慕容恒翻开簿子,上面是缝衣机的设计图纸,最开始是两个人使的,一个转着轱辘,另一个将布料放在车头下。
慕容恒又继续翻,转成了一个人使的,一个妇人坐在缝衣机前,一手抚着衣料,一手转着缝衣机,这式样小,但必须要有手劲的人方好围。
温彩扬了扬头,“你看的缝衣机是一个人使的还是两个人使的?”
慕容恒问道:“是两个人使的,和这图上的一模一样。”
温彩面色更沉,“是云衣绣庄的人背叛我,可恶!他们竟然背叛我,我卖给他们的六台缝衣机是两人使的。第二代的缝衣机老姚父子一直在研究改进,直到半个月前才递话给我,说是快成了,一旦第二代缝衣机可成,便能避免第一代缝衣机笨重、费力的缺陷,第一代缝衣机若是两个人配合不当,这缝衣操作的人随时都会扎手……”
她讷讷地坐在案前,耳畔又忆起年初时她把缝衣机交给云氏母女时,她们的欣喜若狂,尤其是云氏的女婿,乐得一双眼睛眯成了一条缝羿。
“一定是云氏把缝衣机高价卖给了旁人从中获利,既然是这样,就别怪我不义……”
慕容恒今儿听说缝衣机时也吃了一惊,内务府有人把这个献给皇后,赢得皇后的大为赞誉,这宫中每年要做多少宫袍,如果有了这个就能事半宫倍,朝廷有百万雄兵,每年在制作军服上颇是费时费力。
“不如,你把第二代缝衣机卖了,我出面寻皇商……”
温彩明白他的意思,慕容恒是想大批量的制作生产,第二代缝衣机上用到了一些齿轮还有特制的牛筋绳,就这个一时半会儿就备不齐。
“好!想要第二代缝衣机,图纸和样机二十万两银子。

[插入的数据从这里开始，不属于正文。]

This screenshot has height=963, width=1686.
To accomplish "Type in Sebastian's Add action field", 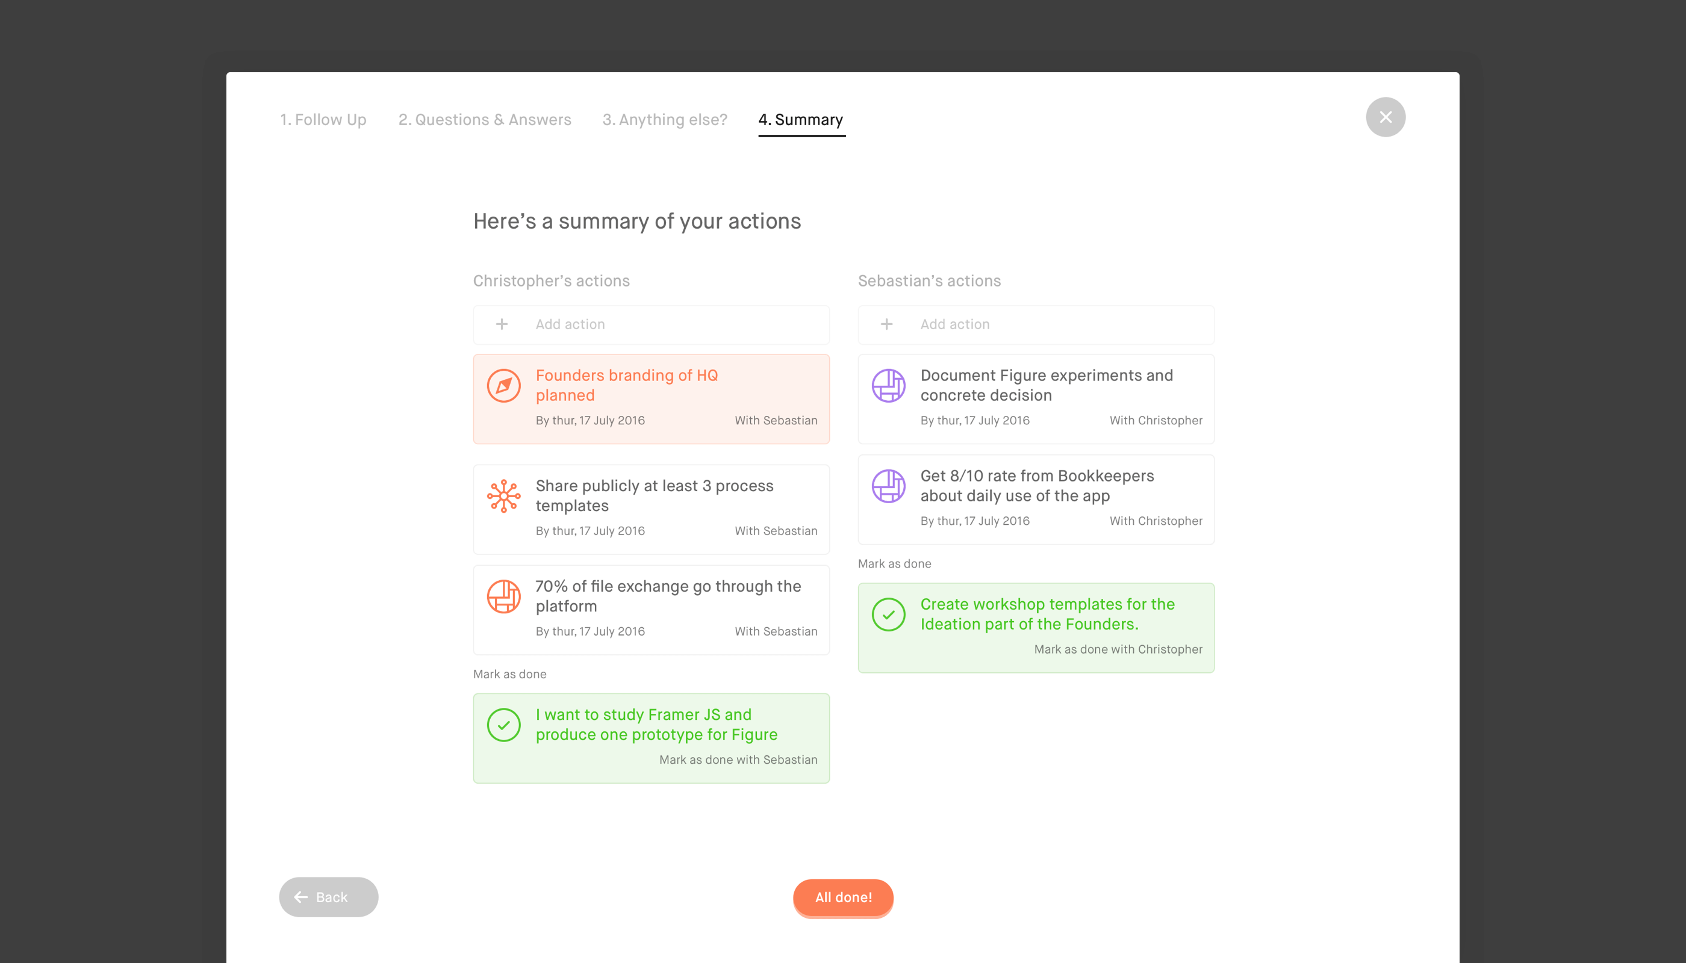I will 1053,324.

”
慕容恒只提一句,她就喊出了价格。
“二十万两?若是江南做军服的皇商,只怕就是三十万两也愿意。”
“我绝不放过背叛承诺的小人,你帮我查查云衣绣庄,是云氏母女还是那云家的女婿捣的鬼?”
“何必查他,如果那大批量制出缝衣机的人知道,他所造出的缝衣机没了用处,自己就会惹来麻烦。”
温彩微微点头,她拿着簿子,将那张妇人使用织衣图的图纸撕了下来,“你拿这个与人谈,明儿我就与嫂嫂说,带杜鹃先回一趟西山县,再看看老姚父子那边的情况。”
慕容恒轻声道:“我帮你设计镇远候府的图腾如何?”
说在问,他已执起笔,神色凝重,下笔如神,不多会儿,一头飞奔的骏马跃然于纸。
温彩细细的观赏,骏马如飞,马毛飞扬,虽不是栩栩如生,却给人一种活泼向上又热情的感觉,“不错,比我画得好,再在下次绣上‘镇远候府’几个字就可以。”
慕容恒又拿笔在下面画了一个长条框,在框内写上四字。
他问:“明日拿给你哥哥瞧瞧,看他可满意?”顿了一下,他道:“我派几个侍卫护送你回西山县。”
“哪有这等麻烦。”
“小心一些总是好的,我派人护送你过去,他们的嘴会很紧,你不会担心。另外,十月二十日秋狩,原是九月就要出行的,因皇上感染了风寒只得延后,所有武将、重臣允女眷同行,你嫂嫂有了身孕,你哥许会带你和徐三小姐。”
温彩想着自己尴尬的身份,一个和离的女子,外头又传得难听。
慕容恒似瞧着她的心思,“我希望你去。”
“哦。”
慕容恒伸手以她脸上捏了一下,很轻,“我走了。”推开窗户,却见外头套了根绳索,他拉住上头的套子,吱嗖一声如夜鹰划向天际,眨眼间哪里还有他的身影。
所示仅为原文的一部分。